> _Task statement_
Pull out the data word for word, from the line with "You are a GUI" up to and including the line with "Viewport: 185px width, 247px". Leave out the pictures.

□ □ □

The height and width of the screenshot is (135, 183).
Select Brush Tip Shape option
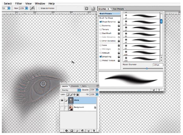(106, 18)
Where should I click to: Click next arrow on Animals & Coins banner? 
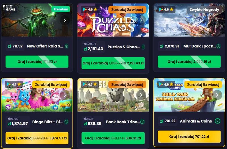pyautogui.click(x=217, y=95)
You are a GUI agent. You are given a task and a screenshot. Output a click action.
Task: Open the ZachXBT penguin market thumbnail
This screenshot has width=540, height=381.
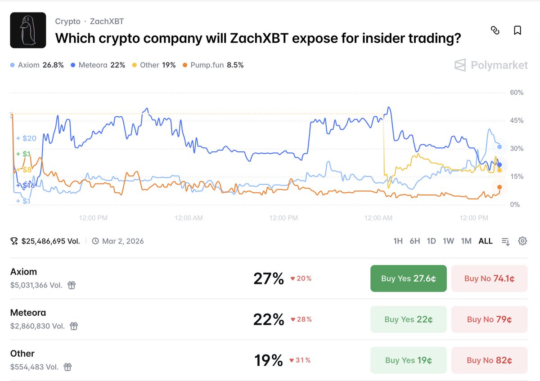(28, 30)
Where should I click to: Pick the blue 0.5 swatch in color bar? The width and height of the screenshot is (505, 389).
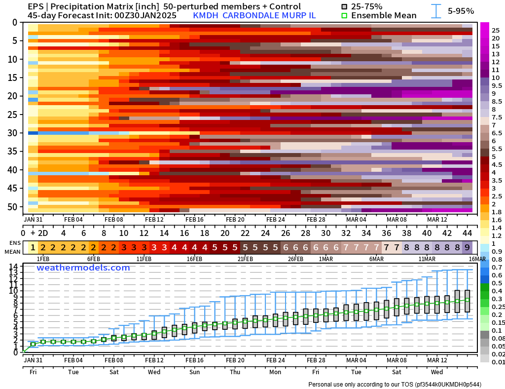click(x=484, y=283)
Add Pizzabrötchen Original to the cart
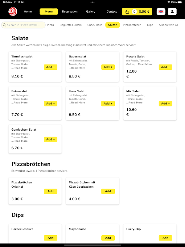Viewport: 185px width, 247px height. [x=51, y=191]
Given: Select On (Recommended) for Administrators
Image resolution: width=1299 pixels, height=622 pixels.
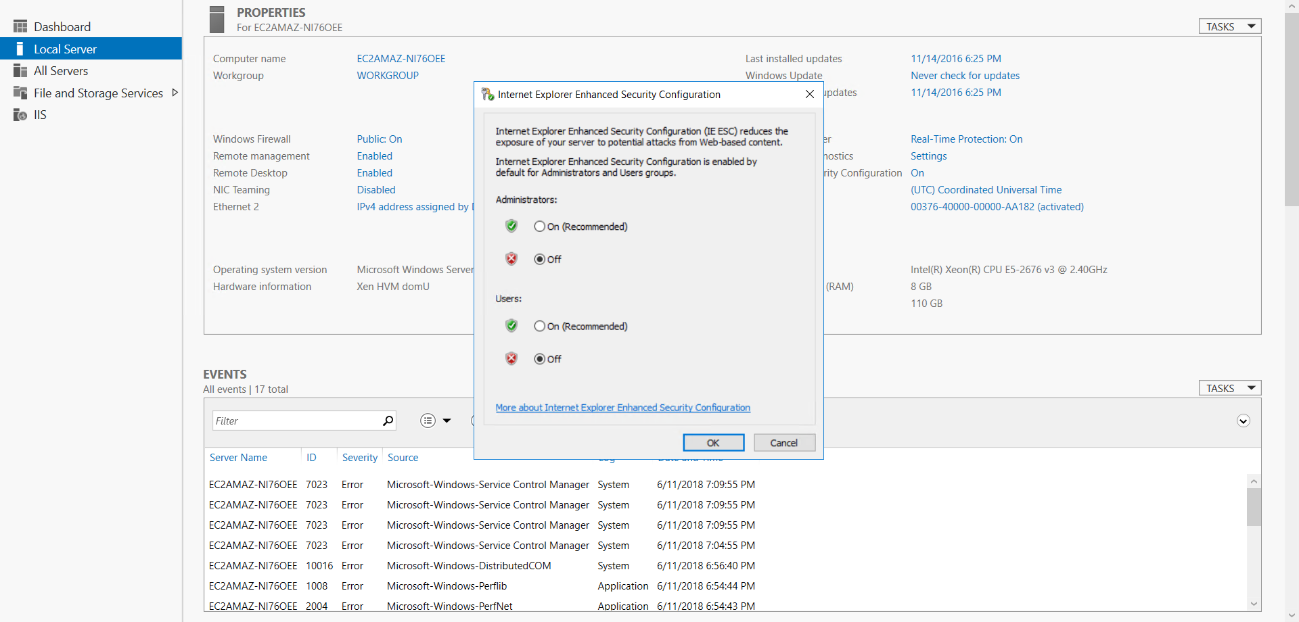Looking at the screenshot, I should [539, 226].
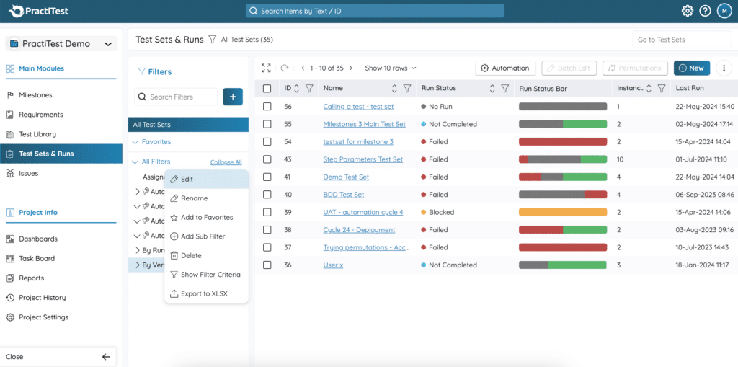The width and height of the screenshot is (738, 367).
Task: Open the PractiTest Demo project dropdown
Action: 61,44
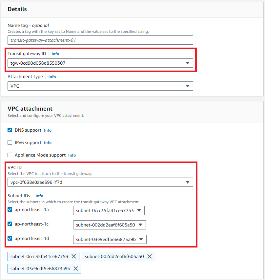Remove subnet-002dd2eaf6f605a50 tag with X icon
The image size is (265, 280).
[150, 256]
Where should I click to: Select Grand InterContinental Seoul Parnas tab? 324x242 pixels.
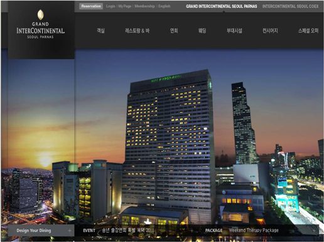tap(222, 6)
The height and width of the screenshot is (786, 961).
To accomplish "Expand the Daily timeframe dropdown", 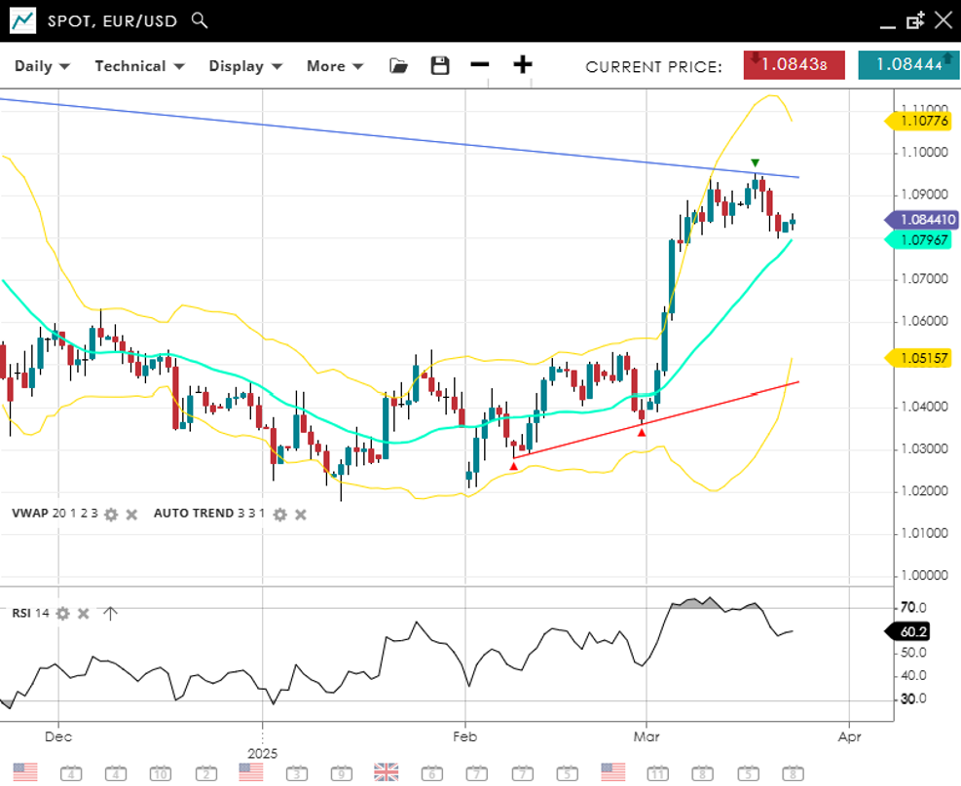I will click(42, 66).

□ □ □

> _Task answer_
You are a GUI agent. You are given a task and a screenshot. Output a click action.
Task: Open the ZachXBT penguin market thumbnail
This screenshot has width=540, height=381.
(28, 30)
Where should I click to: Pick the blue 0.5 swatch in color bar? The width and height of the screenshot is (505, 389).
click(x=484, y=283)
Add Pizzabrötchen Original to the cart
Viewport: 185px width, 247px height. [x=51, y=191]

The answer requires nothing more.